Migranti: al via progetto fotografico per combattere pregiudizi

Vengono dall’Ucraina, dalla Nigeria, dal Gambia e dal Ghana. Ma anche dalla Brianza, da Milano e dalla Sicilia. Sono i giocatori della squadra di calcio del centro sociale il Boccaccio di Monza. E Marco Pittalunga, fotografo ed esploratore, ha deciso di raccontare le loro storie di integrazione e di accoglienza, attraverso il progetto fotografico A-Team.

Si tratta di diciotto ritratti per raccontare l’inclusione e l’accoglienza dei migranti, a partire da un campo di calcio. “Ogni individuo e’ un giocatore, insieme sono una squadra”, spiega Pittaluga. “Ho immortalato i loro sorrisi, le loro speranze. Tutti, in quel campo di calcio, sono uguali. Nessuno e’ straniero”. A-team, attraverso diciotto ritratti, mostra come l’integrazione passa anche dallo sport. “La squadra – aggiunge – e’ una semplice metafora di quello che forse le persone, gli uomini, dovrebbero essere nella vita di tutti i giorni”. La ricerca del fotografo si basa sulla curiosita’ e sul fascino per la scoperta di mondi sconosciuti e di volti di uomini e donne.

Il percorso artistico di Pittalunga inizia nella Milano degli anni Novanta per proseguire nell’Est di Londra, dove studia fotografia e scienze ambientali.
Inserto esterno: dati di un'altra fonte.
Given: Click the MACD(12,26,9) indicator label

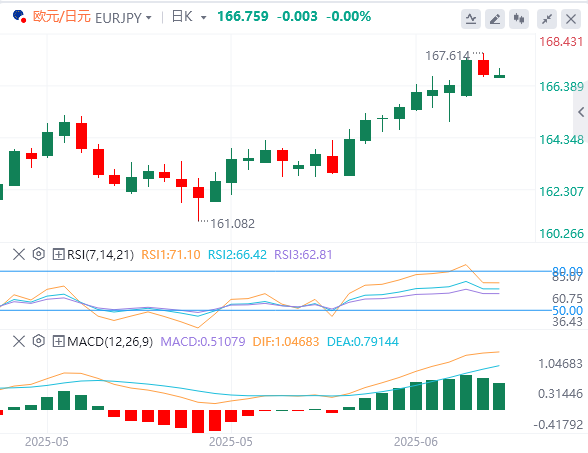Looking at the screenshot, I should tap(110, 342).
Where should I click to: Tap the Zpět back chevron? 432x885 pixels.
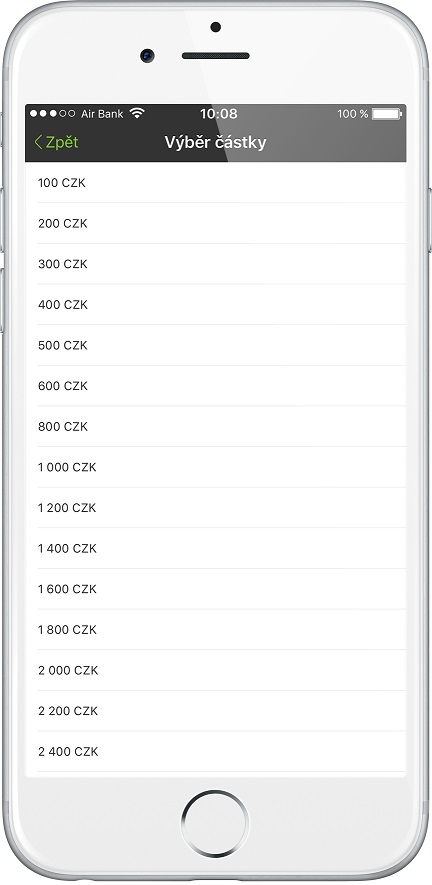coord(38,142)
La sua attivita’ continua oggi a Milano col il ritratto fotografico utilizzato come mezzo per creare percorsi che mostrano “paesaggi segreti”. In questo momento Pittaluga e’ impegnato nel dar voce alla ricerca universitaria col progetto “Cervelli Permanenti” realizzato in collaborazione con l’Universita’ di Milano-Bicocca, prima rassegna di un percorso che potrebbe coinvolgere altri atenei.